Hi
Since you have taken possession of flat in the year 2017 without registration and also have a home loan , you are advised the following:
1) Obtain No Objection Certificate from the bank prior to sale. This is mandatory.
2) Please note you are not the legal owner of flat as of now as, In law, in absence of registration of sale deed between you and the builder, by virtue of transfer of property act, you do not have the title to sell the property.
3) So legally the options for executing a sale deed are :
a) Either the builder executes a registered sale deed in your favour and you can execute another registered sale deed in favour of buyer( this is costly as registration and stamp duty are incurred twice)
OR
b) Execute a tri-party sale deed where in the parties are : your builder (Seller), The buyer and you ( you will be the consenting witness to the sale deed).
4) Though you are not the legal owner, but given that you have taken possession and also availed a home loan, you are liable to pay capital gains tax under Income Tax Act.
5) Since you have taken possession, if the asset has been held by you for more than 24 months, then Long term capital gains at a rate of 20% (plus applicable surcharge and cess) is applicable.
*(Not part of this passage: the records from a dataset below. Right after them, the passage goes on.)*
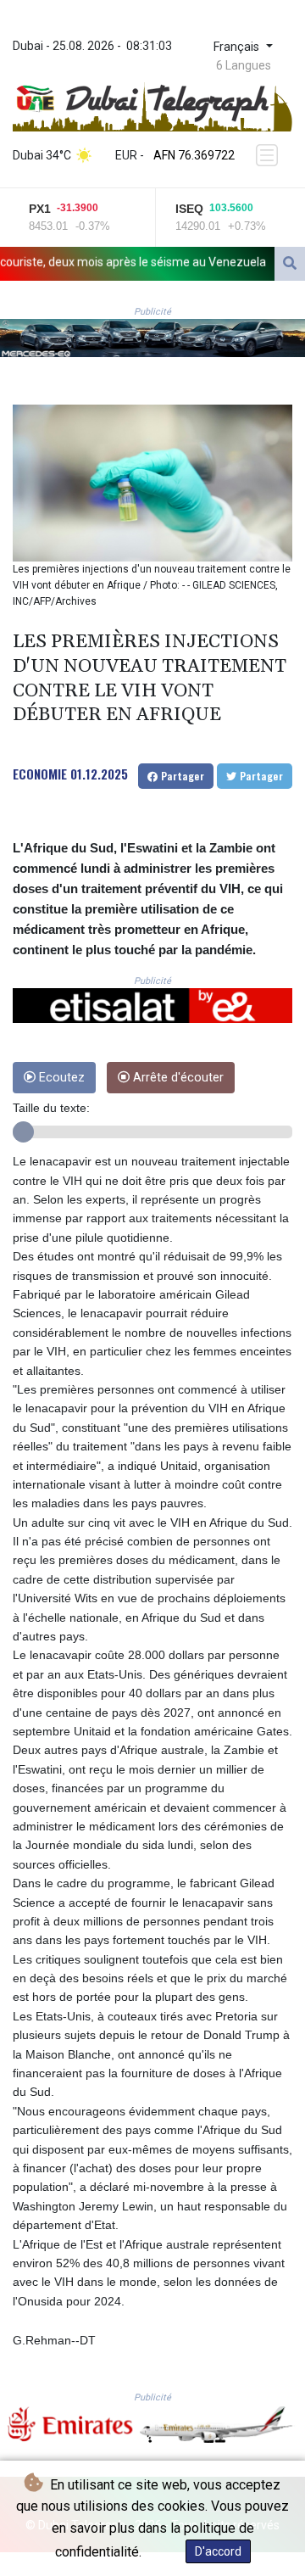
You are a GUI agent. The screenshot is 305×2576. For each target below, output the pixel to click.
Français (238, 47)
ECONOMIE (40, 773)
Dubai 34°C (42, 155)
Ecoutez (60, 1077)
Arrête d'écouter (177, 1077)
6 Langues (243, 65)
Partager (181, 775)
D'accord (218, 2551)
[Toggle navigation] (268, 155)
Please note that Capital gains are taxable in the year in which the property is transferred, irrespective of whether the sale consideration has been received in full or not. Please note that Buyer has to mandatorily deduct 20% TDS at the time of buying in order to ensure you comply with Capital gains.
6) Please note under tax laws to be considered as a Resident Indian
- He/She is in India for 182 days or more during the financial year.
OR
- If he/she is in India for at least 365 days during the 4 years preceding that year AND at least 60 days in that year.
So, if you satisfy any of the two above conditions, you are a resident indian.
If you do not satisfy both of the two above conditions, you are deemed Non Resident Indian.
Hope this above information is useful.